▶ **Given problem A**: Using the text on emotions, decide whether each statement agrees with it: (i) internal selves use their emotional side mostly for discernment; (ii) internal selves have a lower threshold of tolerance; (iii) the writer resonated with being called passive aggressive. For each, answer yes or no and quote the deciding words.
▶ **Given problem B**: According to the text on emotions, what signs show up fast when something is not in internal alignment? List every one.

Emotions
In many ways, the internal beings are different. Because they don't feel the same way as others, whether they have been through something or not, they might not even know. The emotional side of the internal people works completely differently. Very often we are called passive aggressive. And I will tell you the truth, I never resonated with this statement. Passive aggressive means we hold some sort of suppressed aggression. Do we? And I will tell you right now. No. We are not aggressive. In fact, we are simply not understanding what we are feeling, and hardly are aware when we are in pain. Passive aggressive means, that people stuff up emotions and spill them at people around. And I believe many people do that, but for internal selves, it takes long time before they get to that. It is simply that they finally realized, that they need to push back. And I saw passive aggressive people. It is usually ongoing issue. People suppress themselves so much, that they explode emotionally in the end. Internal selves do not suppress anything. It is a natural state to be not processing any emotions. In fact, we might observe them at our best, but not use them to the degree that others do. We do not spill emotions.
Emotional side of the internal selves works differently. We actually use it mostly for discernment. And teaching oneself how to, is important. The signs of something that is not in internal alignment, show up very fast, it is a slight pain, which results in slight sadness, subtle uncomfortable feeling. Over time, that goes actually undetected into the very being that we are and does not show up. You will figure out eventually you are in pain, but it will take a mental effort to even get there to realize. You might not even be aware after, that you were in pain.
In my case, I noticed from early age that I was never in disharmony with people. I loved fun, I cared, I played, and I only wanted to make other people happy. I never understood when my parents would be displeased, or other people would tell me they were upset with me. I never understood when others tried to push me around, or be harsh with me. And I remember rare cases when I would stop finally tolerating and push very hard back. But it would take me a real long time before I would understand that it was very uncomfortable, what people were doing. As an internal self, we have a higher threshhold of tolerance. We can tolerate a lot and we hardly complain. It is essential to recognize when we are in discomfort and simply move away from such circumstances.

▶ **Data provided**:
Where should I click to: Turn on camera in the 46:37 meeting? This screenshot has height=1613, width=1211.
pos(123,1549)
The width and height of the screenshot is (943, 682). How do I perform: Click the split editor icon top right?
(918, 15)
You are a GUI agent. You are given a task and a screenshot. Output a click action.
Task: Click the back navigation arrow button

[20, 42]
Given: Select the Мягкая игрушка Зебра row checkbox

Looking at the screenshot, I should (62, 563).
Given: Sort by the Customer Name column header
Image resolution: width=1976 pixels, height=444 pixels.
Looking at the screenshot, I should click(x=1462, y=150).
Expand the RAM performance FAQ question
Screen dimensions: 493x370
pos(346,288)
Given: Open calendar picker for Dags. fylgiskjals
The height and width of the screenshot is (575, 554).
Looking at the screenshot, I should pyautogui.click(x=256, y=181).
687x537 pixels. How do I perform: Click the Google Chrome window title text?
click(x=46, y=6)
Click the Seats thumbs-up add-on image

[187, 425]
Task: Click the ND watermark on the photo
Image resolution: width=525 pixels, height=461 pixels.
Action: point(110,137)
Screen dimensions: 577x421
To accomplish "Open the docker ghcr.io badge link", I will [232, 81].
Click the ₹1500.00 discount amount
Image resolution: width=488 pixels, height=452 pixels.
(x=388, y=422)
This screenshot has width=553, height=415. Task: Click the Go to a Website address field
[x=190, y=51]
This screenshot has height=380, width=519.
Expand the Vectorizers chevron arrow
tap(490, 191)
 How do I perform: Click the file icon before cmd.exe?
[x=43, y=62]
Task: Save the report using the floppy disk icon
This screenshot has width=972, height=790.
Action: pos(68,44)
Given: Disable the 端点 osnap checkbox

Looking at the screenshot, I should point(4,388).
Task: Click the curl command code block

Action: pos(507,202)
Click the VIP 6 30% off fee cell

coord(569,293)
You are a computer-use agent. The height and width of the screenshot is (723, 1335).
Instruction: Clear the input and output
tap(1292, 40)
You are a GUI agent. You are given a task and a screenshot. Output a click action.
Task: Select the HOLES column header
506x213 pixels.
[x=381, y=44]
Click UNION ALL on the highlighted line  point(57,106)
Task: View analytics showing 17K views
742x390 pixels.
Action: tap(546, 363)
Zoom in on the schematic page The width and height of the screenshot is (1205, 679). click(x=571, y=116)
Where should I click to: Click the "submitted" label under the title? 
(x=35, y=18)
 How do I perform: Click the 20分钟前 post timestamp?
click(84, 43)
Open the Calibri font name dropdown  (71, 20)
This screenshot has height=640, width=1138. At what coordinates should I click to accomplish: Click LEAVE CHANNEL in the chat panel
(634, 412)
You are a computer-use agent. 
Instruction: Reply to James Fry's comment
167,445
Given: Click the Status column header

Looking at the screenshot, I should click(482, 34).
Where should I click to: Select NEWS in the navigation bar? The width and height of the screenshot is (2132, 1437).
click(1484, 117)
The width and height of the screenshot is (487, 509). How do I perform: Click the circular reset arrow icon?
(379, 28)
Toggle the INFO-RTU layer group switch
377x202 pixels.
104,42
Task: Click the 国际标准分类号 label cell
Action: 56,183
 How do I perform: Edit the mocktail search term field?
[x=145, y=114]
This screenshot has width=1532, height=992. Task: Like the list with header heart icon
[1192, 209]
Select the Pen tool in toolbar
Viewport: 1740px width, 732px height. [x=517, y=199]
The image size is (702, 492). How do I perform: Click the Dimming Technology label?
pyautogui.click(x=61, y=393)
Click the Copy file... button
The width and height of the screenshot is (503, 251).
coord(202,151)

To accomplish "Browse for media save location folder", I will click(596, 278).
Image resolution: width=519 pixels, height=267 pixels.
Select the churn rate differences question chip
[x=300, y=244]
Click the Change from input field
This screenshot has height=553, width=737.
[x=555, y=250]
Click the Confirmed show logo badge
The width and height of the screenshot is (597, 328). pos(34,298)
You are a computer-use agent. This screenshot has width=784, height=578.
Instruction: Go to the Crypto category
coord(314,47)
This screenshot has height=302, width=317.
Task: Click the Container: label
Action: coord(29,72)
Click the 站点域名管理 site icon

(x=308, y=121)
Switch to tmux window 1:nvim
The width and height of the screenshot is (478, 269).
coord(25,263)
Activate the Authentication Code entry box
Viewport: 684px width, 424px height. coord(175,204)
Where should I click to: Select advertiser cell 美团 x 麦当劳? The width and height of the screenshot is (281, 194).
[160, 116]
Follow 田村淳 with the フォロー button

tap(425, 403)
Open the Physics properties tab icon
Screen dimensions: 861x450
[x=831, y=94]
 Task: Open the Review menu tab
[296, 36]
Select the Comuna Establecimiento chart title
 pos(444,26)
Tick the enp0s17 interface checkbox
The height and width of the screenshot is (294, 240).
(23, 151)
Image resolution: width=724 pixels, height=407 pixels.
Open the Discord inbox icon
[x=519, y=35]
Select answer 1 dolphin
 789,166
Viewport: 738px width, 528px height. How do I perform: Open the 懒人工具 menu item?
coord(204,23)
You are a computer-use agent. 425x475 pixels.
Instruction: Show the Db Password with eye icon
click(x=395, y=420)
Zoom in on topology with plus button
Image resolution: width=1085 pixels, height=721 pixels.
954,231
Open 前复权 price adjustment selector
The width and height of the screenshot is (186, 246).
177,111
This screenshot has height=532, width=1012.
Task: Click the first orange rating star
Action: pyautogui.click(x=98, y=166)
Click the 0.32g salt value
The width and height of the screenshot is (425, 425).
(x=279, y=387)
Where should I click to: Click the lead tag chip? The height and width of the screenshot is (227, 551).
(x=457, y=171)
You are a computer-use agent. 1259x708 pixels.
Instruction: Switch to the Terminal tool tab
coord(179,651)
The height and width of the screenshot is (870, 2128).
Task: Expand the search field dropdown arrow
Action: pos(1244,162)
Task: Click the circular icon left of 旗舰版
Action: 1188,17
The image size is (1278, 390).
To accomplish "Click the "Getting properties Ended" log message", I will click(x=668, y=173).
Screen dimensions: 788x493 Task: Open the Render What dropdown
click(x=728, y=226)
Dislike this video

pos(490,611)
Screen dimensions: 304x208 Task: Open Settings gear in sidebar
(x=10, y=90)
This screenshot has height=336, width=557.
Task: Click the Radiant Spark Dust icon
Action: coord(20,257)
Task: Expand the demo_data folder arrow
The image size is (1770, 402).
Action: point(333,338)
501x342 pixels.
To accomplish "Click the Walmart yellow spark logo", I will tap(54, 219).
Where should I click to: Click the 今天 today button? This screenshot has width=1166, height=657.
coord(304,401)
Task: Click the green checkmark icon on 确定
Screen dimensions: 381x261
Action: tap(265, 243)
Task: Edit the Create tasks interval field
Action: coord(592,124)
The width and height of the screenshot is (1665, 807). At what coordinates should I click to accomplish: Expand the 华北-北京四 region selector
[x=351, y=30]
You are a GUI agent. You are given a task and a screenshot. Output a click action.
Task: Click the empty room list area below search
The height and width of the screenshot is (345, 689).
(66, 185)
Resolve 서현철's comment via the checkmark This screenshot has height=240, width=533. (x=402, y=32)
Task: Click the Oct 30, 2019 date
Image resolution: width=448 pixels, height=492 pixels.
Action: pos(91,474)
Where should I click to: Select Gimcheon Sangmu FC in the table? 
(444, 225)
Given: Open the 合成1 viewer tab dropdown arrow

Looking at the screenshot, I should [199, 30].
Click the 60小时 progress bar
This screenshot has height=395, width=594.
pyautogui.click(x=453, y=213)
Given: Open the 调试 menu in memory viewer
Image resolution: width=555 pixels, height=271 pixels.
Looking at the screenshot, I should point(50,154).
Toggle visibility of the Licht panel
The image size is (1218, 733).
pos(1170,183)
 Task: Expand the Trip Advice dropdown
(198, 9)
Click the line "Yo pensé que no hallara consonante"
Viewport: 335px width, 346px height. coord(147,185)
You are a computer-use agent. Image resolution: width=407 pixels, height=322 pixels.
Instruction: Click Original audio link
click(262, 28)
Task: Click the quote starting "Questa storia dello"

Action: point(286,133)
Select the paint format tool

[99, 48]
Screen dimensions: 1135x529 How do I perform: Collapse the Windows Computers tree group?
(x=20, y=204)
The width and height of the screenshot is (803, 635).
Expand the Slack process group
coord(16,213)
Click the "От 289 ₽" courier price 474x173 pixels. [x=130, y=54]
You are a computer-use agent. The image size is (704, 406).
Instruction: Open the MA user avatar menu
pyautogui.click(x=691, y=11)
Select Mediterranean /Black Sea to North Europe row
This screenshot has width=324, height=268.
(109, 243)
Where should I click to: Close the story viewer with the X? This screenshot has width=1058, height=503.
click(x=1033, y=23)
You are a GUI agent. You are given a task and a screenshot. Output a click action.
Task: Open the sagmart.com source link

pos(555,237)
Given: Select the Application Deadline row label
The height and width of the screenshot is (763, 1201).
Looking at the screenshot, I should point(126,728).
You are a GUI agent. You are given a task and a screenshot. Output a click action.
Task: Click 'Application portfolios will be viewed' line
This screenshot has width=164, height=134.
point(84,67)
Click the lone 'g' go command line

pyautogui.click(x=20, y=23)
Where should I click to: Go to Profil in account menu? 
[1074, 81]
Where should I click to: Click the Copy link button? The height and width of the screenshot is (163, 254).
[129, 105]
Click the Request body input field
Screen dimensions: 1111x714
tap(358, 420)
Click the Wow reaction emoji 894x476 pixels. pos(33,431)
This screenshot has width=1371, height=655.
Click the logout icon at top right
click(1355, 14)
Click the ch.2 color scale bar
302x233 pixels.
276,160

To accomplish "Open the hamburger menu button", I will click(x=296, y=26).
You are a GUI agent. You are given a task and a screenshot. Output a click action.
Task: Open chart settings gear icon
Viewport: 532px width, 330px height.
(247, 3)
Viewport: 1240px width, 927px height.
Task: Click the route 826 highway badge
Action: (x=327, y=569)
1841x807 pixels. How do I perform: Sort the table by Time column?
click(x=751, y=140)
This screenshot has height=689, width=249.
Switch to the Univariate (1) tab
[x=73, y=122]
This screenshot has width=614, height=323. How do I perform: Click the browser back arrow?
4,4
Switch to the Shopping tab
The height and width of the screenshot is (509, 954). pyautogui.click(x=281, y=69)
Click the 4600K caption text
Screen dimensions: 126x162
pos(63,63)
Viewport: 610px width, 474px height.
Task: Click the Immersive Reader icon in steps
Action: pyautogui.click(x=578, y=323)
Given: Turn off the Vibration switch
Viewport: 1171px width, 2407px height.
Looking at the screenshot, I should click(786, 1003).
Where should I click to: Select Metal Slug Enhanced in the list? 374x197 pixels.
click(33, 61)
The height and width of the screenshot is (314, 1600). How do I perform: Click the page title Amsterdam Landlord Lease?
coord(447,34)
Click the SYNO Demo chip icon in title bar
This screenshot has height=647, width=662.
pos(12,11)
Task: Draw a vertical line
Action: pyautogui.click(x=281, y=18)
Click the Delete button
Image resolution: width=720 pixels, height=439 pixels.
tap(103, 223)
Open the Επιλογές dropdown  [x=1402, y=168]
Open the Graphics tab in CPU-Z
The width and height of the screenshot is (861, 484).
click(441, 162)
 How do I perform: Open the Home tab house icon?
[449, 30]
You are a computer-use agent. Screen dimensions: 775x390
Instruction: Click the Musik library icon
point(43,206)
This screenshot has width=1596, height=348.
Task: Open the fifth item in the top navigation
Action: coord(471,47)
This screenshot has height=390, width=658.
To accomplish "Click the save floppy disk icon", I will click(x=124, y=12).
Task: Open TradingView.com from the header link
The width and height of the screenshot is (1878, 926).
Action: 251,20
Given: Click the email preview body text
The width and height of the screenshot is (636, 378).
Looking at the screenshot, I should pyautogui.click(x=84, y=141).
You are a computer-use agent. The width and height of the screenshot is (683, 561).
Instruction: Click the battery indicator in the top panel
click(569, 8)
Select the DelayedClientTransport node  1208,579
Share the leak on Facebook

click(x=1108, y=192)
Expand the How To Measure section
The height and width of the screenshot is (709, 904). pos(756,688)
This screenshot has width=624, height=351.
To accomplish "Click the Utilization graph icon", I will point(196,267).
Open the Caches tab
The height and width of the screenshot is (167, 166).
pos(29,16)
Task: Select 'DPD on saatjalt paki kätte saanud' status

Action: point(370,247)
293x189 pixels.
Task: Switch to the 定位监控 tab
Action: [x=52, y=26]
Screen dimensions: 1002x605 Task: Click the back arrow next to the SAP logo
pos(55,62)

▶ **Answer A**:
(i) Yes: "We actually use it mostly for discernment."
(ii) No: "As an internal self, we have a higher threshhold of tolerance."
(iii) No: "I never resonated with this statement."

▶ **Answer B**:
- slight pain
- slight sadness
- subtle uncomfortable feeling